The Boring Word in Theology

The Boring Word in Theology November 13, 2013

That word is “prolegomena” and it bores readers to begin a book with pages and pages of prolegomena. I know a 3 volume German theology on a topic, and the whole first volume is prolegomena. But everyone writing a theology, including Mike Bird, Evangelical Theology, begins with prolegomena. But let’s give the guy a hearing.

What is theology? Study of God, not just study of the history of the discussion of the study about God or what the Bible says about God, but engagement with God. This can be done best — really only — in a community of faith. But this is where it gets to be too much talk about talking, and Mike Bird closes quickly: genuine theology is gospel-theology.

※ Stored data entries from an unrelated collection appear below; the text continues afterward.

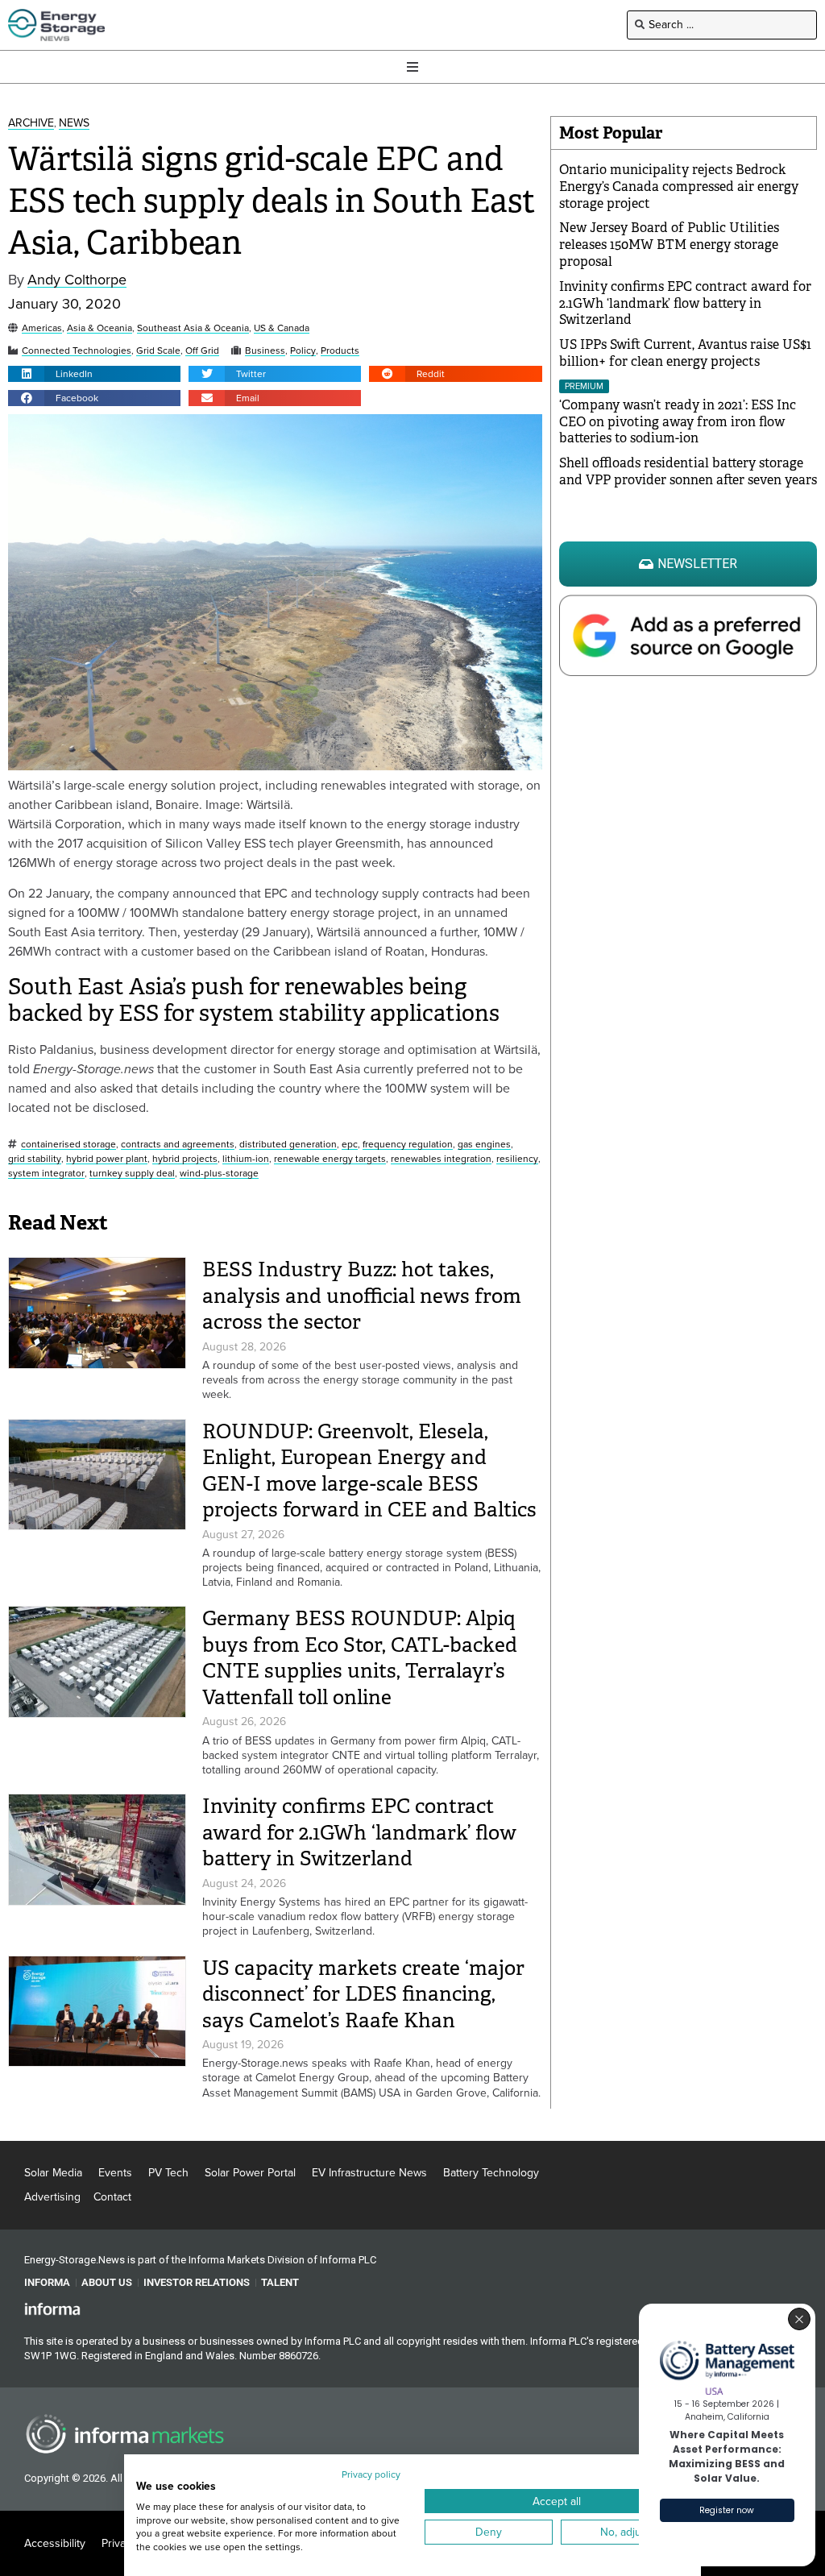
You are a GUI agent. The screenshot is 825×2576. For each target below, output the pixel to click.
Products (340, 351)
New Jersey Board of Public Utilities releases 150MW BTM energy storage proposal (669, 244)
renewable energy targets (330, 1159)
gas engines (484, 1144)
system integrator (46, 1173)
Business (265, 351)
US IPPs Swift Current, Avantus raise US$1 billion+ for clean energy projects (685, 353)
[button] (94, 374)
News (74, 124)
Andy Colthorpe (76, 280)
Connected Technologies (76, 351)
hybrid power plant (106, 1159)
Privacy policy (371, 2474)
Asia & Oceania (99, 328)
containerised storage (68, 1144)
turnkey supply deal (132, 1173)
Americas (42, 328)
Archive (31, 124)
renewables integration (441, 1159)
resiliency (517, 1159)
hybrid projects (185, 1159)
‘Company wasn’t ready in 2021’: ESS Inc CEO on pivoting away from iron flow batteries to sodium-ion (677, 421)
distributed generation (288, 1144)
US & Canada (281, 328)
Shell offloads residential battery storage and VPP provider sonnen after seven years (688, 471)
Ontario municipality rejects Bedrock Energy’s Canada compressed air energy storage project (678, 186)
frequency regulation (408, 1144)
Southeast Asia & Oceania (193, 328)
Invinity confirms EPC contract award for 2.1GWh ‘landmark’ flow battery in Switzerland (359, 1832)
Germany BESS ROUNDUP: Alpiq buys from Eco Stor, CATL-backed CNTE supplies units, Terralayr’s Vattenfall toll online (359, 1658)
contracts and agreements (177, 1144)
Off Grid (202, 351)
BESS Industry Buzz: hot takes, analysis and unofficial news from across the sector (361, 1295)
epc (350, 1144)
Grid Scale (158, 351)
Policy (303, 351)
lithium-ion (245, 1159)
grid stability (34, 1159)
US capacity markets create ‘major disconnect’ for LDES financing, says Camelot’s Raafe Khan (363, 1994)
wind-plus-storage (219, 1173)
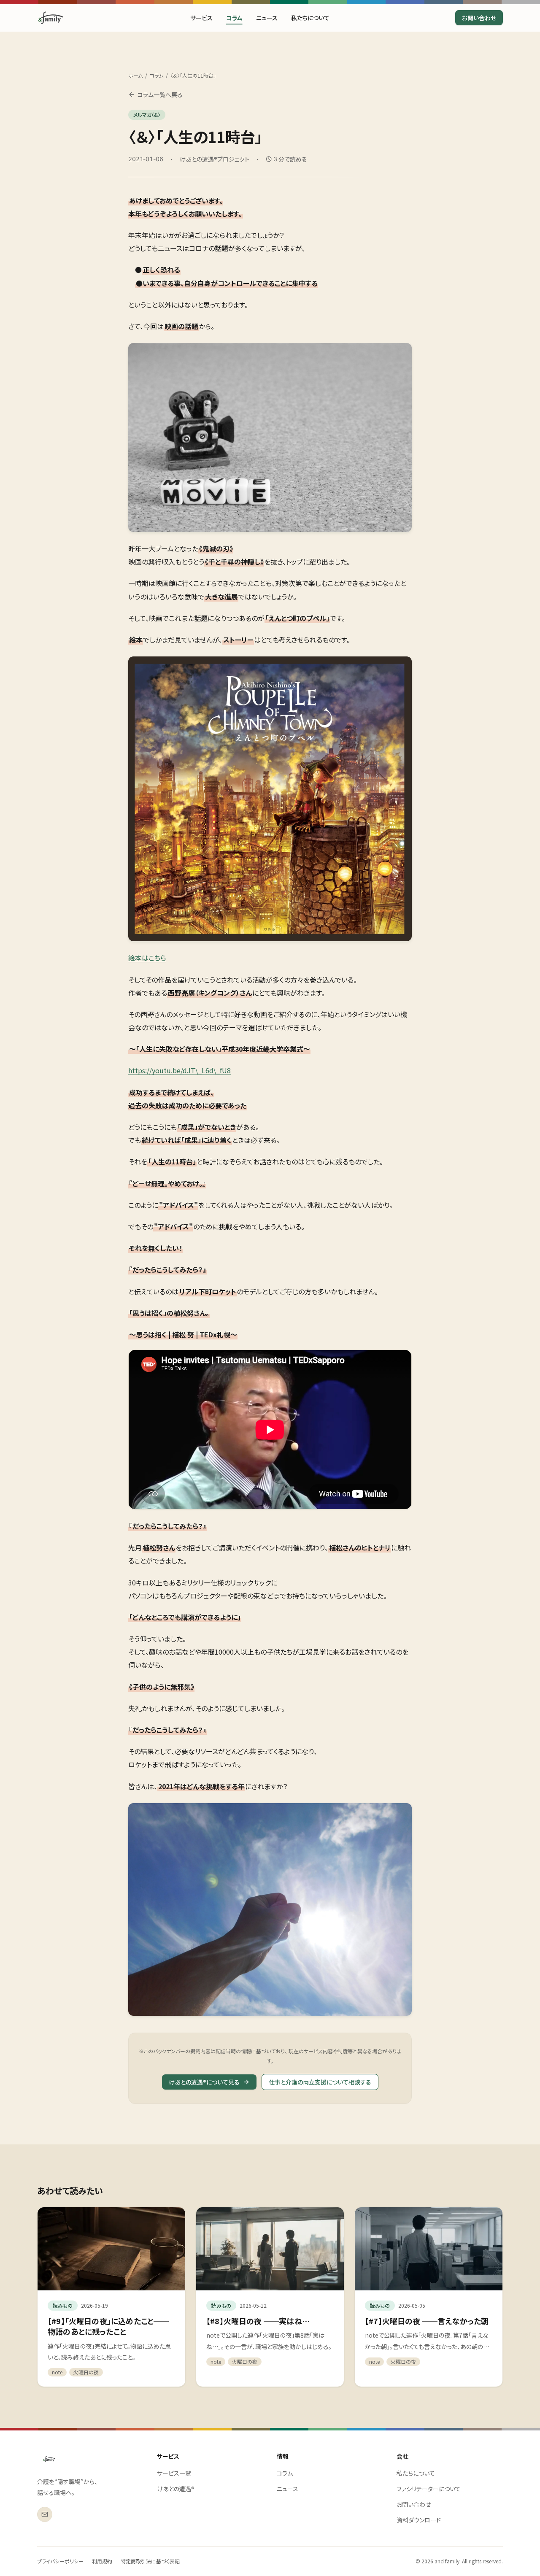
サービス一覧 (174, 2473)
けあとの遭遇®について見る (204, 2082)
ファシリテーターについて (429, 2488)
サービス (201, 18)
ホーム (135, 75)
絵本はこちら (147, 958)
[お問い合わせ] (44, 2514)
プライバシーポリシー (60, 2561)
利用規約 (102, 2561)
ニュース (267, 18)
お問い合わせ (479, 18)
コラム (234, 18)
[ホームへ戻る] (50, 17)
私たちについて (310, 18)
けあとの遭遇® (175, 2488)
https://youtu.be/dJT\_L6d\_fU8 (179, 1070)
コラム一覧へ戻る (160, 94)
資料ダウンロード (419, 2520)
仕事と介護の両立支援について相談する (320, 2082)
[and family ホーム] (49, 2459)
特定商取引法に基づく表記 (150, 2561)
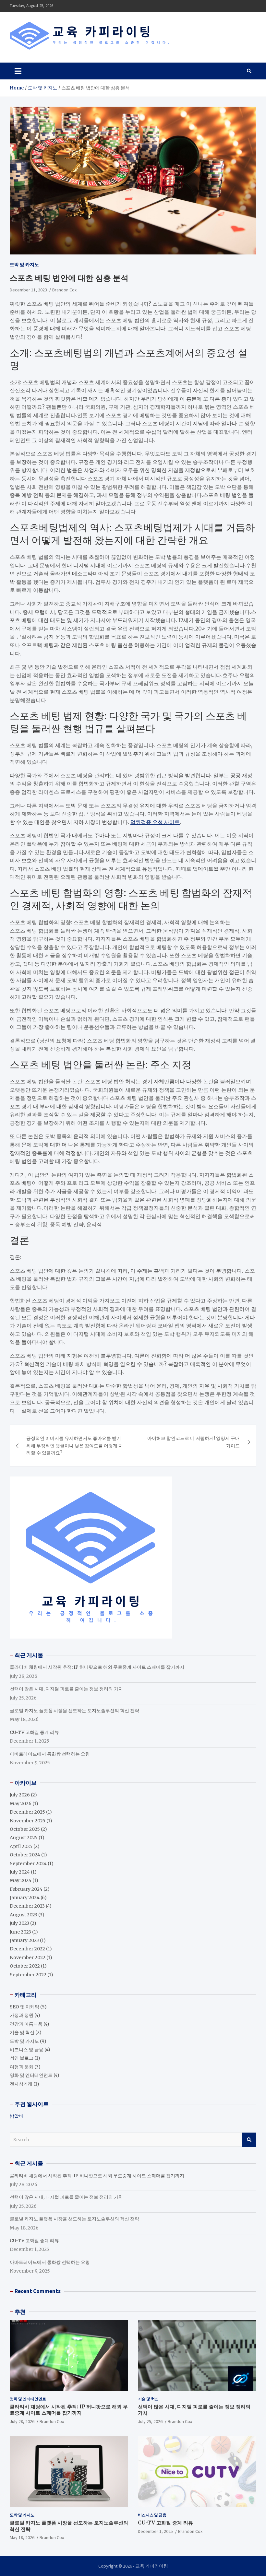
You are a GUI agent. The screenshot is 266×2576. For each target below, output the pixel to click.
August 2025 (24, 1838)
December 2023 (27, 1906)
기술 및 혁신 (22, 2032)
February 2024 (26, 1889)
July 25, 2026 (150, 2421)
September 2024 (28, 1863)
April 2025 (21, 1846)
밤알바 (16, 2116)
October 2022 (25, 1966)
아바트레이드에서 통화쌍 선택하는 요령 (50, 1754)
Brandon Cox (64, 290)
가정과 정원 (21, 2015)
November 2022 (27, 1957)
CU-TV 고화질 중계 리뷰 (34, 1732)
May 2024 (20, 1880)
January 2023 (24, 1940)
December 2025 (27, 1812)
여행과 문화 (21, 2067)
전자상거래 (21, 2084)
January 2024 (25, 1897)
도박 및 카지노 (24, 264)
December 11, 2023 (28, 290)
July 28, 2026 (22, 2421)
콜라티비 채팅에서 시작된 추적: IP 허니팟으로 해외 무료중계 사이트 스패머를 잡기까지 (97, 1667)
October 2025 (25, 1829)
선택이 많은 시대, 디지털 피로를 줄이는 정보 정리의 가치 (66, 1689)
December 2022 (27, 1949)
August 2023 (23, 1915)
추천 (20, 2311)
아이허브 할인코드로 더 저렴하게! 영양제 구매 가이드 (193, 1441)
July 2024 (20, 1872)
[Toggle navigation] (18, 71)
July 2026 (20, 1795)
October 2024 (25, 1855)
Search (249, 2140)
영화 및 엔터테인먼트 (31, 2075)
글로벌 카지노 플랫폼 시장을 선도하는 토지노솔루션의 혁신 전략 (74, 1710)
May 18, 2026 (22, 2537)
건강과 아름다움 (26, 2024)
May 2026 (20, 1803)
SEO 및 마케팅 (24, 2007)
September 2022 (28, 1975)
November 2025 (27, 1821)
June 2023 (20, 1932)
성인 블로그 (21, 2058)
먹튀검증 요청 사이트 (155, 822)
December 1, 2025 (155, 2531)
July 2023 (19, 1923)
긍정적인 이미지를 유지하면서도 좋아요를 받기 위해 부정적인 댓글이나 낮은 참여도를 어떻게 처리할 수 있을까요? (74, 1445)
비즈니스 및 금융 (26, 2050)
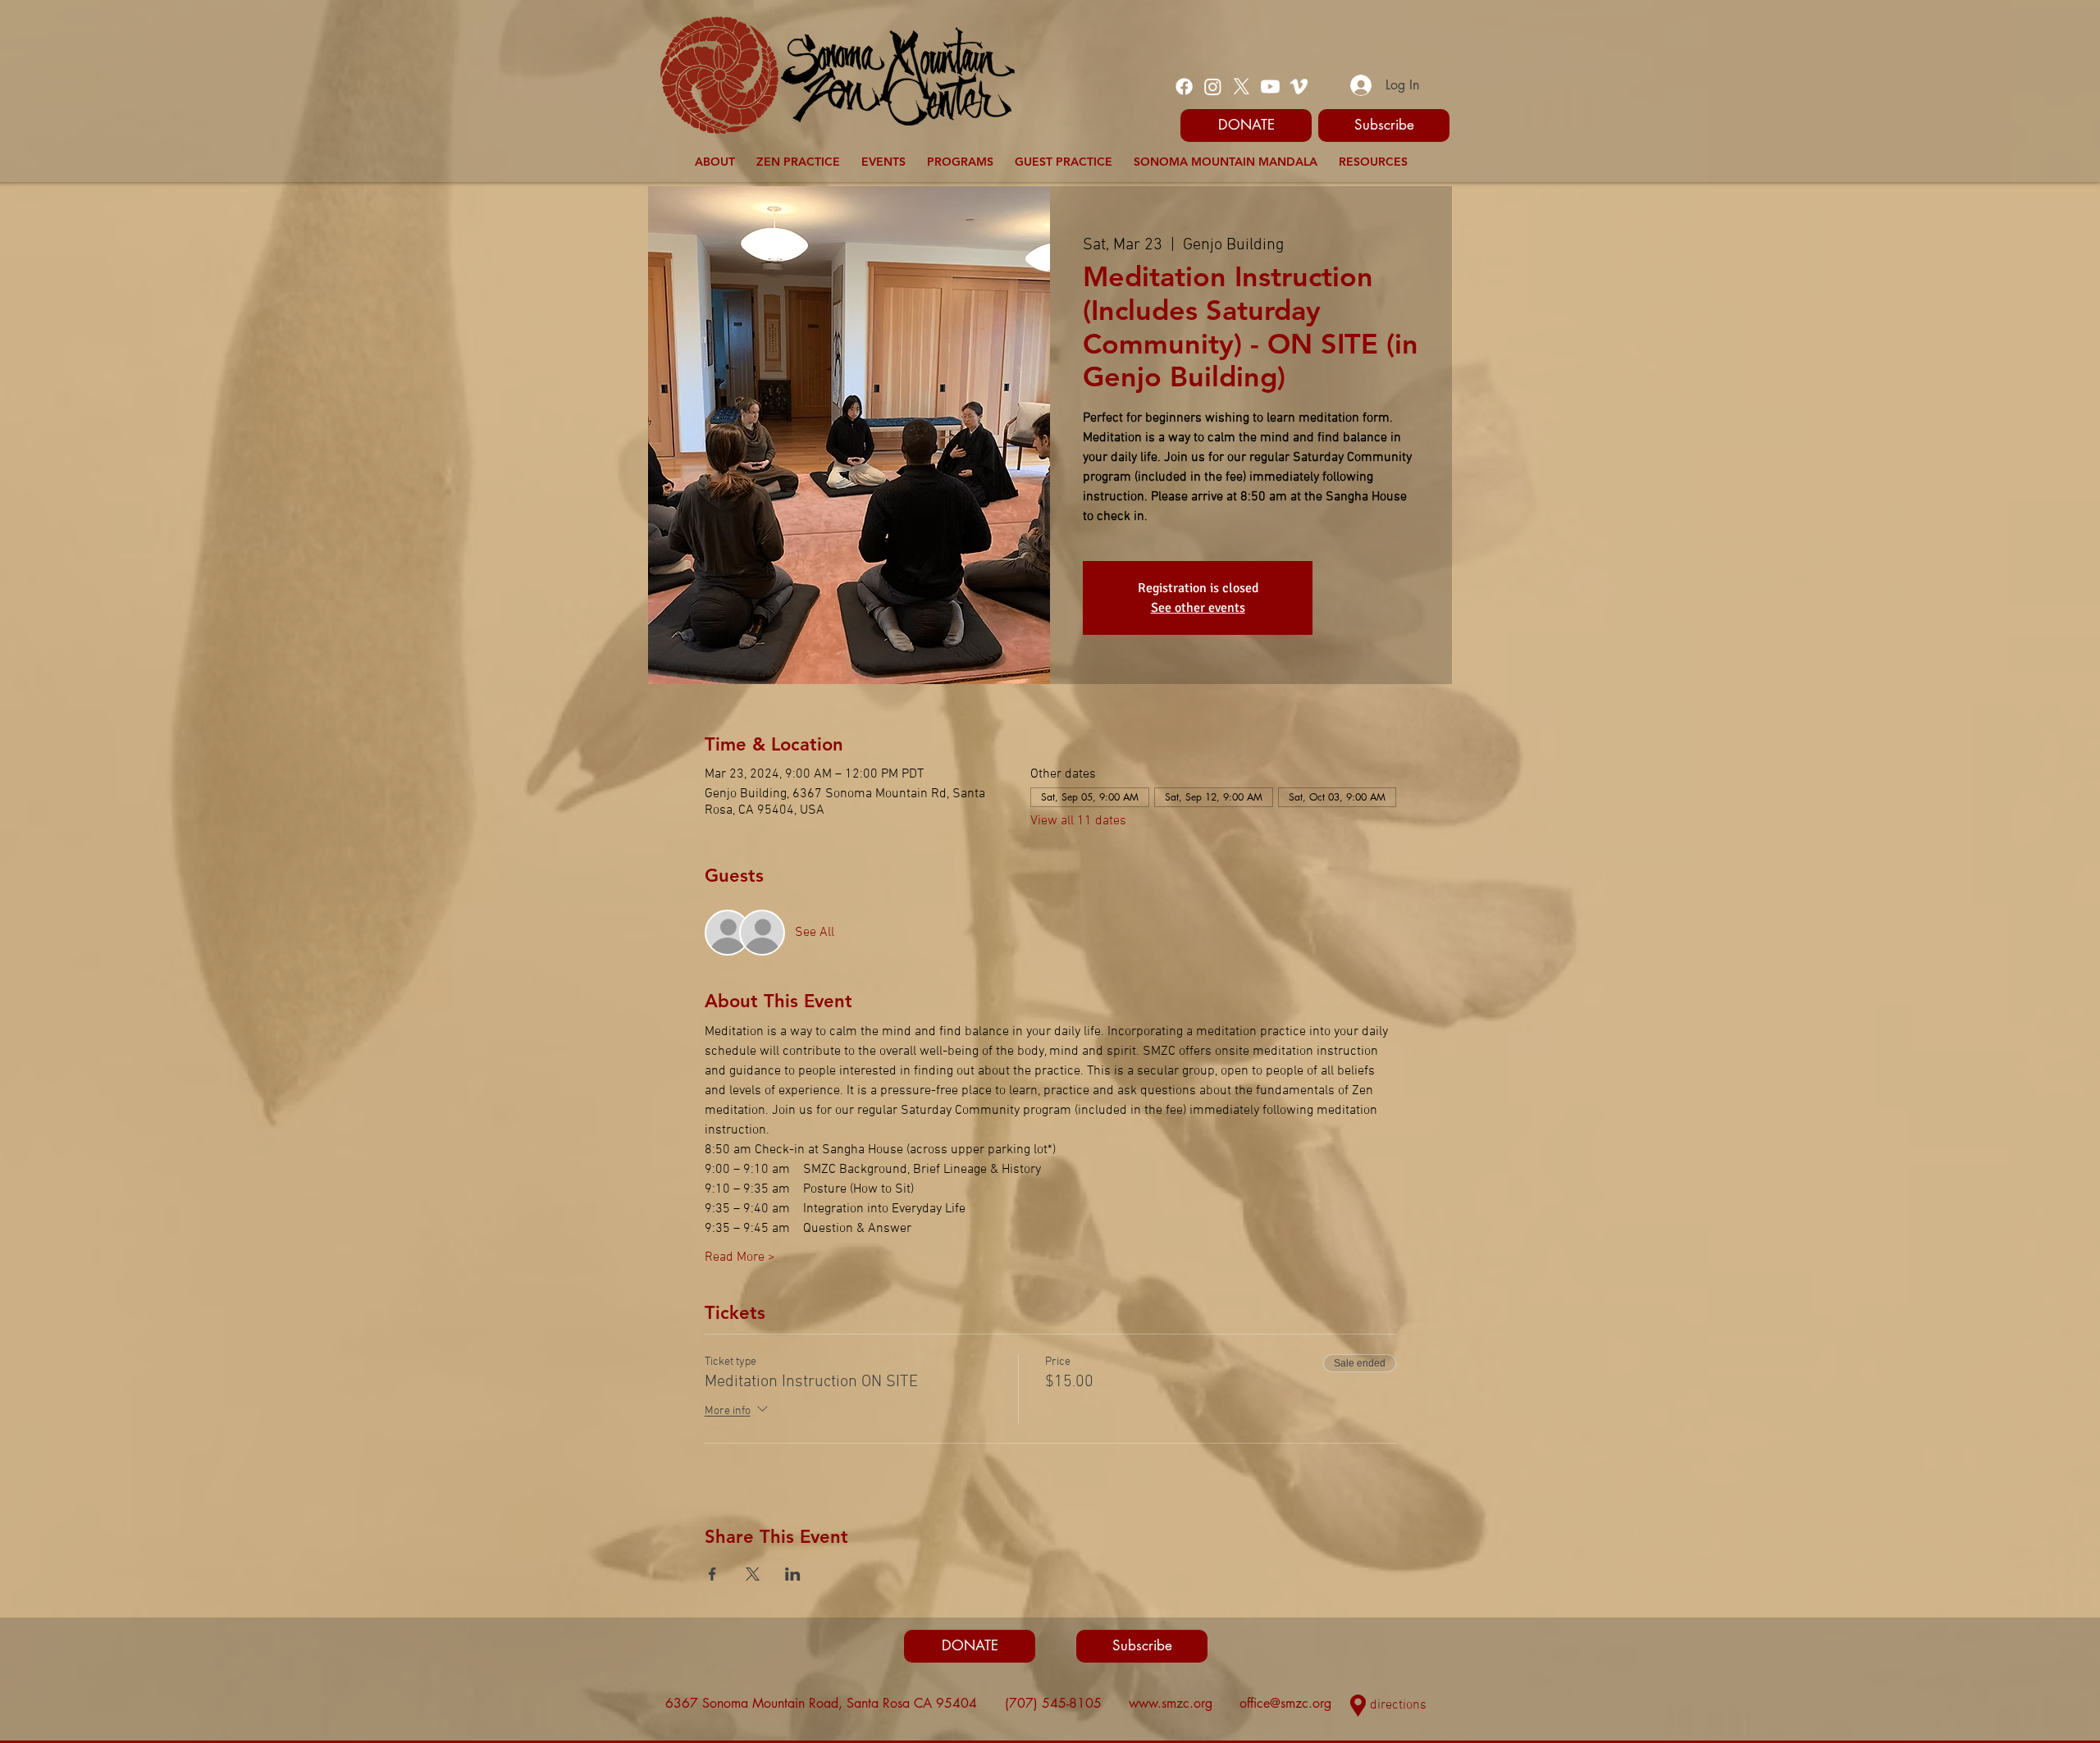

What is the gospel? He opens with some theses: kingdom of God (which he seems to define as God’s redemptive act), includes the story of Jesus’ life, death, resurrection, and exaltation, and it announces the status of Jesus. Further, the apostolic gospel (why he doesn’t include Jesus surprises) is intimated in the Old Testament, and the response to the gospel is faith and repentance (no baptism?). The benefit of the gospel is salvation. Overall, this is not just good but very good; overall, too, this is the way to begin theology. Here is his definition:

The gospel is the announcement that God’s kingdom has come in the life, death, and resurrection of Jesus of Nazareth, the Lord and Messiah, in fulfillment of Israel’s Scriptures. The gospel evokes faith, repentance, and discipleship; its accompanying effects include salvation and the gift of the Holy Spirit.

To say it is “God’s kingdom” requires what he said about “kingdom” earlier, and I want to pause here. “The kingdom of God is best understood as the reign or rule of God that breaks into the world through the dramatic intervention of Israel’s God in events like the Exodus or the future ‘day of the Lord'” (47). OK, here kingdom means redemptive act. But he then flirts with kingdom entailing a constellation of hopes — return to the Land, the pilgrimage of the Gentiles, renewal of the covenant, vindication of the suffering, forgiveness, rebuilding the temple and blessings. This sounds like kingdom means people — but as I read him I think he leans toward kingdom meaning “God’s redemptive act.” I will keep my eye on kingdom theology as I read this book. If I’m right in this “God’s redemptive act,” then Bird has defined above (“God’s kingdom has come”) the gospel as “redemption.” He will say more about kingdom in another chapter so I want to see how “redemptive” his understanding of kingdom is.

I like very much that he makes the “effects” salvation and the Holy Spirit. That makes soteriology the benefit. The only other point I’d make is that I want to see how individualistic this gospel is for the Story of Israel coming to completion in the Story of Jesus entails the church, and I suspect he’ll work church into this gospel approach.

Big point: Bird begins his theology with the gospel and the “prolegomena” establishes that very point. This is a huge step forward ahead of theologies that do theology by the traditional loci (God, man Christ, sin, salvation, etc).

Bird covers as well the sources of theology, and here he has a solid Scripture first (prima scriptura) without it being Scripture alone; so he recognizes and values the greatness of the church tradition as well as other sources — nature, experience and culture. Here he takes a shot at naive biblicism, and he sees Grudem’s theology as a theology done by concordance.

Enough for today. Bird quotes people across the spectrum, taking what he likes from a variety of folks, folks who don’t normally get along. He may want the tension of eclectic drawing together as part of the dialogue of theology.